Agrarisch Encyclopedie

Veerman (1954)

Gepubliceerd op 17-11-2021

Systemisch

betekenis & definitie

(Eng. sytemic) is een term waarmee wordt aangegeven dat het betreffende agens

de gehele plant doortrekt. De term wordt gebruikt zowel voor parasieten en viren als voor bestrijdingsmiddelen. De meeste viren, verschillende brandzwammen, enkele roest- en valse meeldauwzwammen veroorzaken een s. infectie. S. insecticiden en fungiciden worden door de plant opgenomen en vooral via het vaatsysteern naar alle delen getransporteerd en oefenen ook in niet bespoten delen van de plant hun werking uit. In andere gevallen hebben vooral de afbraakproducten, die in de planten gevormd worden, een toxisch effect op de insecten. Laatstgenoemde middelen hebben het voordeel, dat men bij een bespuiting vele roofvijanden en parasieten van de te bestrijden insectensoort spaart.

Het is gebleken, dat opname en transport van s. insecticiden sterk beïnvloed wordt door de groei van de plant. Wanneer een gewas eenmaal volgroeid is (in de zomer) heeft weinig transport plaats en zijn bespuitingen daardoor weinig effectief. Zaden of vruchten, die pas na de bespuiting van het middel op de plant zijn gevormd, kunnen door transport van het middel giftig worden! Bij consumptiegewassen moet men daarmede terdege rekening houden. De thans in de handel zijnde s. insecticiden zijn voorn. werkzaam tegen zuigende insecten, bladluizen, spintmijten en bladvlooien. Vretende insecten, zoals rupsen, bladwesplarven en kevers zijn i.h.a. ongevoelig voor de thans bestaande s. middelen.

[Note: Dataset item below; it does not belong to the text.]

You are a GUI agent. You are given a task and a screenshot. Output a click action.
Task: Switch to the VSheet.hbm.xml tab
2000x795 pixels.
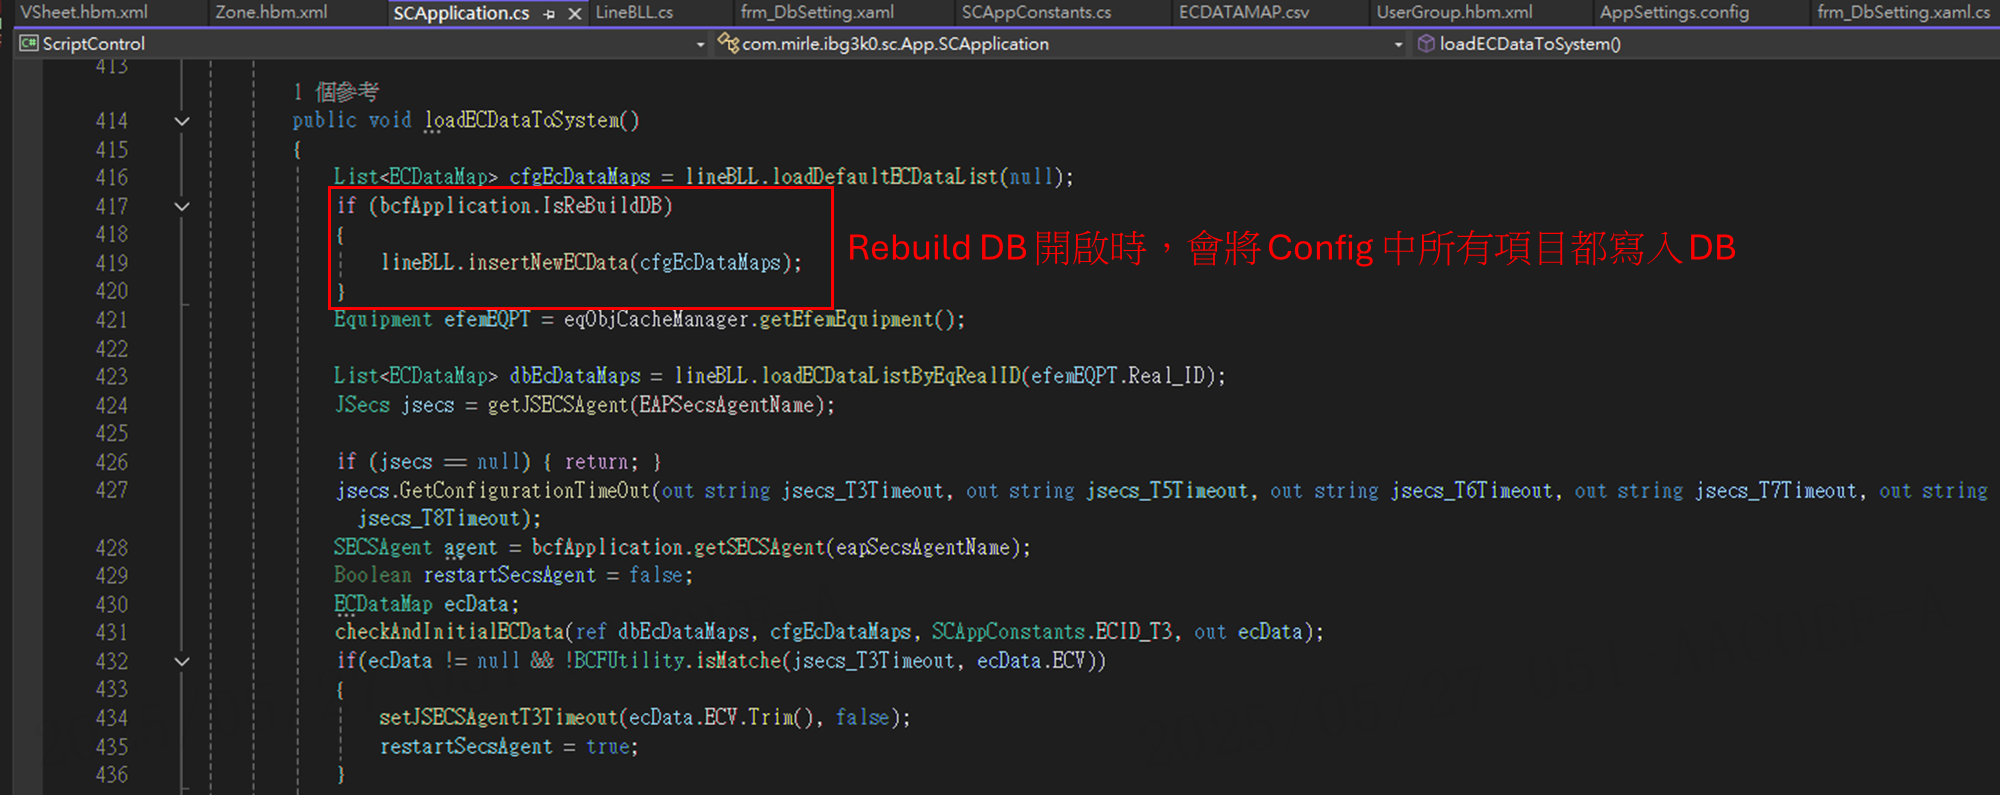point(84,13)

Bekende s. insecticiden zijn natriumselenaat (niet toegestaan in Ned.), derneton, schradan, mengsel van isolan, pyrazoxon, dimefox fluorfosfineoxyde, thiometon. In Ned. geschiedt de verkoop van de zeer giftige s. middelen onder toezicht van de P.D. De middelen worden gebruikt tegen zuigende insecten (spint, bladluissoorten, bloedluis enz.). De voornaamste gebruiksgebieden zijn: fruit (gebruik niet later dan 31 Mei toegestaan), boomkwekerij, zaadteelt, sierteeltgewassen, suiker- en voederbieten (ten laatste 8 weken vóór de oogst) en aardbeienteelt (na de laatste pluk).